Transit(7)



I said I hadn’t realised the case was hers.

‘History repeating itself,’ he said. ‘You’d think I’d know better, wouldn’t you?’

I remembered him telling me once that his mother, when he’d declared his intention of giving up the violin, had spat in his face. His parents had both been orchestral musicians: Gerard had learned to play the violin so early and been required to practise so hard that the two smallest fingers on his left hand remained deformed from pressing the strings. Clara’s teacher, Gerard said now, had gone so far as to call her talents exceptional, though Gerard was far from sure that he wanted that life, by whose possibilities he himself had been tormented for so long, for her. Sometimes he almost wished he had never shown her a violin in the first place, which goes to show, he said, that we examine least what has formed us the most, and instead find ourselves driven blindly to re-enact it. Maybe it’s only in our injuries, he said, that the future can take root.

‘Though to be perfectly honest,’ he added, ‘it never even occurred to me that a child could be brought up without music.’

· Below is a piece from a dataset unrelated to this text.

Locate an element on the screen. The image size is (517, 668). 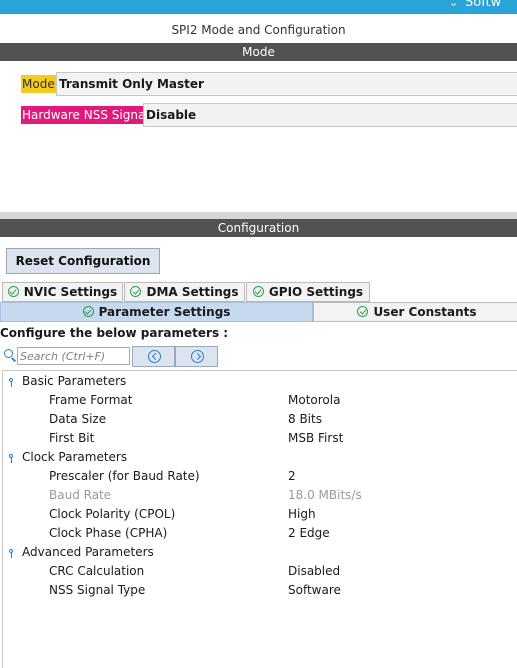
mode-label: Mode is located at coordinates (38, 84).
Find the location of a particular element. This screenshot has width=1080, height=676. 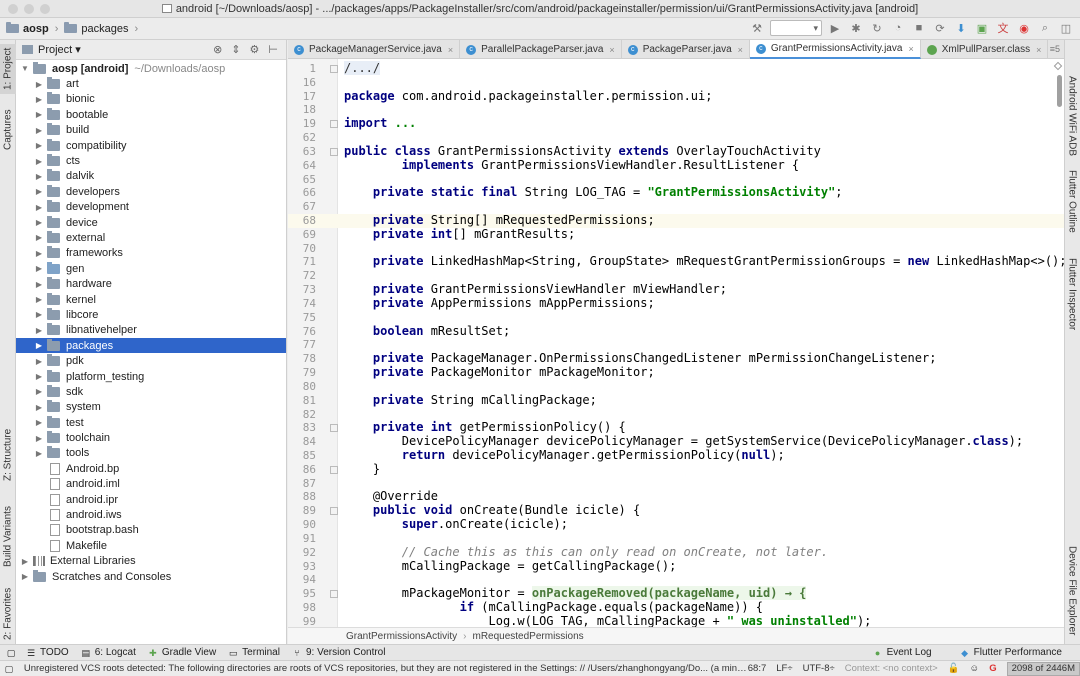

He had tried to remain indifferent to Clara’s violin playing: he was determined she shouldn’t grow up with the clear impression he had had of his own parents, that their love for him was conditional on his acquiescence to their desires. And perhaps the true reason, he said, for abandoning the violin had been to discover the answer to that question, the question of love. There was a boy at his school, he went on, a boy in his year he’d never particularly got to know, who was appallingly bad at music. His tone deafness was a sort of running joke, not an especially malicious one, but when they sang the hymns at school assembly, his voice – clearly audible – was the cause of a certain ribaldry, and at the public Christmas concert he’d even been asked, so they’d heard, to mouth the carols rather than sing. Mystifyingly this boy had taken up the clarinet, through which he made equally discordant sounds, but his tenacity in learning this instrument was absolutely unshakable. Over and over again he would ask to join the school orchestra, where Gerard was the star performer, and be refused; with agonising slowness and effort he plodded through the grades. His grasp of music was the very opposite of instinctive, yet one day, having finally worked his way up to the minimum standard, the school orchestra accepted him. At around the same time, Gerard abandoned the orchestra; he barely gave the boy another thought. But a couple of years later, in Gerard’s last term, he happened to see a school performance of Mozart’s concerto for clarinet. The soloist was none other than this boy; and a few years later still, Gerard saw his name featured in bold on a flyer for a concert at the Wigmore Hall. Now, Gerard said, he is a famous musician – often Gerard turns on the radio and there he is, playing his clarinet. I’ve never quite been able to grasp, Gerard said, the moral of that story. I think it might have something to do with paying attention not to what comes most naturally but to what you find most difficult. We are so schooled, he said, in the doctrine of self-acceptance that the idea of refusing to accept yourself becomes quite radical.

He slung his leg over his bicycle seat and jammed his helmet down over his wild hair.

‘I’d better go back and hand this in,’ he said. He looked at me with genuine affection. ‘I hope it’s right for you back here,’ he said.

I said I didn’t know yet: it was too soon to tell. Often, I said, I still went out for a walk at night, after the boys were asleep, and it always surprised me how quiet it was, how empty the dark streets were. In the distance the faint drone of the city could be heard, so that the nearby silence seemed somehow man-made. This feeling, I said to Gerard, of the very air being constructed, was to me the essence of civilisation. If he wanted to know how I felt about being back here, the overwhelming sensation was one of relief.

‘I’d love you to meet Diane,’ Gerard said. ‘And I’d like you to see the old place. It might surprise you.’

His first act, he admitted, in the period of upset after I had left him had been to knock down all the internal walls in the flat to create one enormous space. For weeks the flat was a chaos of rubble and dust; Gerard was unable to eat or sleep, the neighbours complained ceaselessly, and a vast steel beam had to be transported up the stairs in order to support the roof. People thought he was absolutely mad, but Gerard was possessed by a frenzy, which was to be able to stand at the windows at one end of his flat and see all the way through the windows at the other. He remained pleased with the results, though he had to admit it was less practical now that Clara was growing up. But the point was, he said, as he moved his bicycle out into the road, the point was that though it might not feel like it now, the move to London was in fact a great opportunity. This was one of the pre-eminent cities of the world, he said, and adapting to it would make me strong in ways he believed I would recognise very soon.





The builder said I was trying to make a silk purse out of a sow’s ear.

‘It’s the raw material,’ he said. ‘It just isn’t there.’

He stood staring out of the kitchen window at the small garden, where the concrete slabs had risen up at jagged angles, prised apart by tree roots that had tunnelled underneath them. There was an apple tree that drooped amidst its own rotted, fallen fruit and a dominating conifer that had forced the surrounding trees to grow at strange angles, so that they appeared frozen in postures of madness or distress. Some of them had been driven sideways across the fence and had broken it where the garden was divided across the middle.